[What is expected]:
Set all the entries down again, unaltered.

################

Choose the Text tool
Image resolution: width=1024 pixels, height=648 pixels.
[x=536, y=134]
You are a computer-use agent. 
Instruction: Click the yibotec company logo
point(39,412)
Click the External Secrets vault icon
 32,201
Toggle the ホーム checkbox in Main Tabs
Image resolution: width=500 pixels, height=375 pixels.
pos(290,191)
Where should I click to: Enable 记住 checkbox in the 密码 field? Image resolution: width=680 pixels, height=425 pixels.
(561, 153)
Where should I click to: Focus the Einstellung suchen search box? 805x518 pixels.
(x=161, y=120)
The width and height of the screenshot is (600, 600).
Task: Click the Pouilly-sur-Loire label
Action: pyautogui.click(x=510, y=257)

################

[Response to this task]:
Choose the Text tool
Image resolution: width=1024 pixels, height=648 pixels.
[x=536, y=134]
You are a computer-use agent. 
Instruction: Click the yibotec company logo
point(39,412)
Click the External Secrets vault icon
 32,201
Toggle the ホーム checkbox in Main Tabs
Image resolution: width=500 pixels, height=375 pixels.
pos(290,191)
Where should I click to: Enable 记住 checkbox in the 密码 field? Image resolution: width=680 pixels, height=425 pixels.
(561, 153)
Where should I click to: Focus the Einstellung suchen search box? 805x518 pixels.
(x=161, y=120)
The width and height of the screenshot is (600, 600).
Task: Click the Pouilly-sur-Loire label
Action: pyautogui.click(x=510, y=257)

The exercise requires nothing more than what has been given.